2. Software / Platform costs inc cost of data (if this wasn't supplied free) & Subscriptions.

Sidenote: Even though you probably already know this, how much one can deduct would be dependant on the % of time each item is directly associated to trading CFD's.


----------



## nikemi (19 November 2008)

Anything, as long as you can show a connection in the expense as being incurred in effort to produce you trading income. The only exclusion would be entertainment expenditure, even if trading etc was discussed at sustinence meeting.

Also i would be careful with deducting expenditure the non-deductable portion of which relates to your residential property eg % of interest paid on mortgage for study you use primarily for trading as CGT implication come into effect. 

But anything else is allowable as long as you can show there is a connection.


----------



## NAsX (21 November 2008)

With regards to foxtel, say you installed it only for the business channels, however it comes with other channels in the basic package, would you still be able to claim the total price?

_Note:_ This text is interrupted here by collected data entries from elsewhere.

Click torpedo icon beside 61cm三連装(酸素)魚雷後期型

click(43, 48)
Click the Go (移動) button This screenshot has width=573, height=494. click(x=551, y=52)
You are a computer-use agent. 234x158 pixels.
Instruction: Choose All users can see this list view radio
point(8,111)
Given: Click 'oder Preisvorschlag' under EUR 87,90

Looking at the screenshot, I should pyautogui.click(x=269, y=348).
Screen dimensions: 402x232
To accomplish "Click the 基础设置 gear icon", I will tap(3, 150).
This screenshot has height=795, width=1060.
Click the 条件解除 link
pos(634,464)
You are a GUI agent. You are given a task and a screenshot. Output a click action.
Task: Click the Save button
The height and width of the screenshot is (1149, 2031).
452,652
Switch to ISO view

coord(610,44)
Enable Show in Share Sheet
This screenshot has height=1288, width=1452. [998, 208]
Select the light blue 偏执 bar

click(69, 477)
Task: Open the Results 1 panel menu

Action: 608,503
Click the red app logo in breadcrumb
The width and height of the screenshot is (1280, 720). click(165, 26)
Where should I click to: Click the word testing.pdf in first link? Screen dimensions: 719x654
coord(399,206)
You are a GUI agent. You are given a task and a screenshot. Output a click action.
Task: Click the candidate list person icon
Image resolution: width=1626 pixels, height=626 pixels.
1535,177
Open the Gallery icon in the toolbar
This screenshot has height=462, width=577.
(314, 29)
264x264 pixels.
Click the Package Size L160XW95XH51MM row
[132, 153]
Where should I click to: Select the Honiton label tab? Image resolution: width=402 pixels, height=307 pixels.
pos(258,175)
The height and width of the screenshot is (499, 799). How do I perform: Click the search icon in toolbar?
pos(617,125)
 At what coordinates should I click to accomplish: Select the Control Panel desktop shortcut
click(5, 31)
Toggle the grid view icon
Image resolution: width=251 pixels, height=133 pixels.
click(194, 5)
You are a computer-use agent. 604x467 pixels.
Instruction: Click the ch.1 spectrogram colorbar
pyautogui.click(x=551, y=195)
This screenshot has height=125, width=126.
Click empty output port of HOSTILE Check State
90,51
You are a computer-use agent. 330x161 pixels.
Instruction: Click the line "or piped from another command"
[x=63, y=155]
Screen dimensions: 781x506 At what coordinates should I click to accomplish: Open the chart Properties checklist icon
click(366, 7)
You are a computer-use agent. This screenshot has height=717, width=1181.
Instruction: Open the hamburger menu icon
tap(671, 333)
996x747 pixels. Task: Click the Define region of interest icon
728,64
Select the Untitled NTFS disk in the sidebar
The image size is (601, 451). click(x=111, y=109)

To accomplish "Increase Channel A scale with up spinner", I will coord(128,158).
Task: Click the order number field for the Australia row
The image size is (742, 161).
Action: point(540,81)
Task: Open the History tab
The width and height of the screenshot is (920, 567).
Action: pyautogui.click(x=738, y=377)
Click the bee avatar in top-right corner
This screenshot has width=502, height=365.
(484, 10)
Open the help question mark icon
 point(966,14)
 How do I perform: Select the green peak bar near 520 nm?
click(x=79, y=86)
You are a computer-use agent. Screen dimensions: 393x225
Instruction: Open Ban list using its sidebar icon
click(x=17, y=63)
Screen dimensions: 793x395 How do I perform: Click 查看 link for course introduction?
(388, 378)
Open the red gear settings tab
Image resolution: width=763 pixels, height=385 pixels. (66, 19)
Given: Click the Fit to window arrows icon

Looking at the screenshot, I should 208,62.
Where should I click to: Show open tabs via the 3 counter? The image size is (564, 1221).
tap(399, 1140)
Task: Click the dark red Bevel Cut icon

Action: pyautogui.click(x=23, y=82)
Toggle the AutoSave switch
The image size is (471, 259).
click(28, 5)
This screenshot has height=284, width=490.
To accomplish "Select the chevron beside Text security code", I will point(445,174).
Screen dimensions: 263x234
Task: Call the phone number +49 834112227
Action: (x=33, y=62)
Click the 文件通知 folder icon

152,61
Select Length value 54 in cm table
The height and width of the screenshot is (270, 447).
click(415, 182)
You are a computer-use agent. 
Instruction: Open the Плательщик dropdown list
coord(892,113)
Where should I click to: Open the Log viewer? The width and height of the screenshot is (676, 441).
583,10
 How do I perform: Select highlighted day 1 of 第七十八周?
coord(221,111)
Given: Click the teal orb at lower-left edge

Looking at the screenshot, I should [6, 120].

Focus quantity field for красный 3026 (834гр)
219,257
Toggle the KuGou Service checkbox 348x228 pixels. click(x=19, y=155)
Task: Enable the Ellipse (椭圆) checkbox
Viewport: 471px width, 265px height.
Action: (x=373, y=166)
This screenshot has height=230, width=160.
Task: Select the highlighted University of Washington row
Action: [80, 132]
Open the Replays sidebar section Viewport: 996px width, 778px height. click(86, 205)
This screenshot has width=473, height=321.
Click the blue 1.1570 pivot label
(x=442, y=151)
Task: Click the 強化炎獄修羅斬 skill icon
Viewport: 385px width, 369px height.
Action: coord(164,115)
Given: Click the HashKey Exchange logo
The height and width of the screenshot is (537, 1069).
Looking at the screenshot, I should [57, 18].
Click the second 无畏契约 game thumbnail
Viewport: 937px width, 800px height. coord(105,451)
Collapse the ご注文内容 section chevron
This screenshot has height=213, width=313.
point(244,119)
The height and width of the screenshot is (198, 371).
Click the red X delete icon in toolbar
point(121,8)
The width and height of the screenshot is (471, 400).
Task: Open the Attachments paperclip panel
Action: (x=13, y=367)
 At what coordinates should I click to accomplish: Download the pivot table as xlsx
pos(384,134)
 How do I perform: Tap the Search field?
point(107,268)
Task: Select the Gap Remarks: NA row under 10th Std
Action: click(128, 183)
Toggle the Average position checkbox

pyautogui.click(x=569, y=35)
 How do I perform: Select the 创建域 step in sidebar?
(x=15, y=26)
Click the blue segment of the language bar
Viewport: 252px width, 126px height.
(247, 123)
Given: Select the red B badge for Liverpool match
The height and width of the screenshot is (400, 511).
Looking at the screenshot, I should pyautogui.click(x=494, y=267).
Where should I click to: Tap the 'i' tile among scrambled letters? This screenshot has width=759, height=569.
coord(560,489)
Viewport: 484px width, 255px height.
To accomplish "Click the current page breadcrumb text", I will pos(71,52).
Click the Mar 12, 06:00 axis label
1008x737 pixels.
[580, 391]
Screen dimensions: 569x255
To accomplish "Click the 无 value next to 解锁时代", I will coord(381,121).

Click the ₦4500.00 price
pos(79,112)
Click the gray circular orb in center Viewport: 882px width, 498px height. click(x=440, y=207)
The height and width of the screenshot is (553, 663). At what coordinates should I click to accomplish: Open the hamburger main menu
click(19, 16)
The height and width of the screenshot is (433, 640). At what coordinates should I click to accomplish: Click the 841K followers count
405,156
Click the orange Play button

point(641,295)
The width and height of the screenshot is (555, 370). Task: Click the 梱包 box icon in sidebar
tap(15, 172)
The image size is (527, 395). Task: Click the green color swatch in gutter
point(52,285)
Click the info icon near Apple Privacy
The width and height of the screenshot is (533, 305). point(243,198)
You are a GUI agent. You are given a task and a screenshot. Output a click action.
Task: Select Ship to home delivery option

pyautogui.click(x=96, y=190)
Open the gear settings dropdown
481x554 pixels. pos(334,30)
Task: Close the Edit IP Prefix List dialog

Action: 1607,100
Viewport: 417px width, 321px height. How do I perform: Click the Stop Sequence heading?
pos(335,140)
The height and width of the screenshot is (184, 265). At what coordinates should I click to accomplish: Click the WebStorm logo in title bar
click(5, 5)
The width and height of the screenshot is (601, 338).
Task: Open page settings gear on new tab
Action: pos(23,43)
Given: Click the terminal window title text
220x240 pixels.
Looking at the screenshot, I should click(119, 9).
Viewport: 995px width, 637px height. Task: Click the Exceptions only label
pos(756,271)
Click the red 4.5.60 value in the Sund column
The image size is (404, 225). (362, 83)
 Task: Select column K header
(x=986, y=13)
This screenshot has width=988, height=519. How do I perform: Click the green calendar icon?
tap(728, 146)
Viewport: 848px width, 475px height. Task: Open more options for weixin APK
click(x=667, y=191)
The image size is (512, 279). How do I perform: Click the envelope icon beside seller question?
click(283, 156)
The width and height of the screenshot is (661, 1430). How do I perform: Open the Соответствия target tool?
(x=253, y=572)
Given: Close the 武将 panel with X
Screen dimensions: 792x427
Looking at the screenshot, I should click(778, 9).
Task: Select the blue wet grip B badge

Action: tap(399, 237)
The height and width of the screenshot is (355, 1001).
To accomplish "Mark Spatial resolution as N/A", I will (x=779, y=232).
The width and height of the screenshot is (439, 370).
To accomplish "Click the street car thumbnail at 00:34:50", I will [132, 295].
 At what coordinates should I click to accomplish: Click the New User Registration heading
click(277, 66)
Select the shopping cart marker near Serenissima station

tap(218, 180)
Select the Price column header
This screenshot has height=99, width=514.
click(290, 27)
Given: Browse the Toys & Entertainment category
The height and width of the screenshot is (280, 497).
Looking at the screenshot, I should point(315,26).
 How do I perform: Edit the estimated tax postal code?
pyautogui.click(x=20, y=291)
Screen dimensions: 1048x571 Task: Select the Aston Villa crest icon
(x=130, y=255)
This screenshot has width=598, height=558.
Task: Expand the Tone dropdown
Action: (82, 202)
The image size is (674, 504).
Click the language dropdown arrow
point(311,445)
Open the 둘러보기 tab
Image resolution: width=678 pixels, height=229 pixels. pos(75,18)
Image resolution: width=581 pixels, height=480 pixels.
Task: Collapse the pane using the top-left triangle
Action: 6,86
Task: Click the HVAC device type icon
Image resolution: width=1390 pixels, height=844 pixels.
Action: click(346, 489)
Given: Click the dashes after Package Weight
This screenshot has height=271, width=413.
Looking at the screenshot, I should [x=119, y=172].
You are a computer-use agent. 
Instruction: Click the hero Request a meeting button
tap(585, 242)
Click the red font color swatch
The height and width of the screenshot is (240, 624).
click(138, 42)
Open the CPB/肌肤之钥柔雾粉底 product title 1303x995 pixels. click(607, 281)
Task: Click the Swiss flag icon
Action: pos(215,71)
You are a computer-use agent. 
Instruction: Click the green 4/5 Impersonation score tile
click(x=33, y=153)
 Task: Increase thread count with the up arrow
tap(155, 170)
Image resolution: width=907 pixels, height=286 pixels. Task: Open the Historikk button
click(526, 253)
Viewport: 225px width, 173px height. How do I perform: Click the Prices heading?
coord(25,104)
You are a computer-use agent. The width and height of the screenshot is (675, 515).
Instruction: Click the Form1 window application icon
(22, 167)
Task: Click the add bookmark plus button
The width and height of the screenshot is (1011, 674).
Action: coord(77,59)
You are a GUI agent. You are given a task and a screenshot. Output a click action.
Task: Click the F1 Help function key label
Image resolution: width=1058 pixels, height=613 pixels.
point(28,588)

I guess in the end, it's only relevant if you end up with a positive year : Apart from giving yourself move capital loss to carry forward, I don't see any other advantage over claiming if you are in the red?


----------



## sam76 (21 November 2008)

coffee/milk and a portion of rent


----------



## Chorlton (21 November 2008)

NAsX said:


> With regards to foxtel, say you installed it only for the business channels, however it comes with other channels in the basic package, would you still be able to claim the total price?
> 
> I guess in the end, it's only relevant if you end up with a positive year : Apart from giving yourself move capital loss to carry forward, I don't see any other advantage over claiming if you are in the red?




Personally (and this is only my view) I would be very  surprised if you could actually claim FoxTel as a business expense. I know "technically" anything that contributes towards generating the income can be claimed but  I'd be interested in how ATO treats this parttcular expense.

Assuming that it was "claimable", I very much doubt they would allow you to claim the full expense unless you could really prove that you only watched business related programmes, which is something that couldn't be proved or disproved.


----------



## NAsX (1 December 2008)

Just came across this article on CompareShares, on the exact subject, may be of interest.

http://compareshares.com.au/dunn32.php


----------



## |rockefeller| (6 December 2008)

Hi guys, I take it that all of the tax deductions discussed above would also relate to simple share trading, correct??


----------



## clayton4115 (20 March 2010)

so if you had a CFD loss this financial year and want to claim it as a tax deduction, which section of your taxpack would you put it under?

which item under deductions?


----------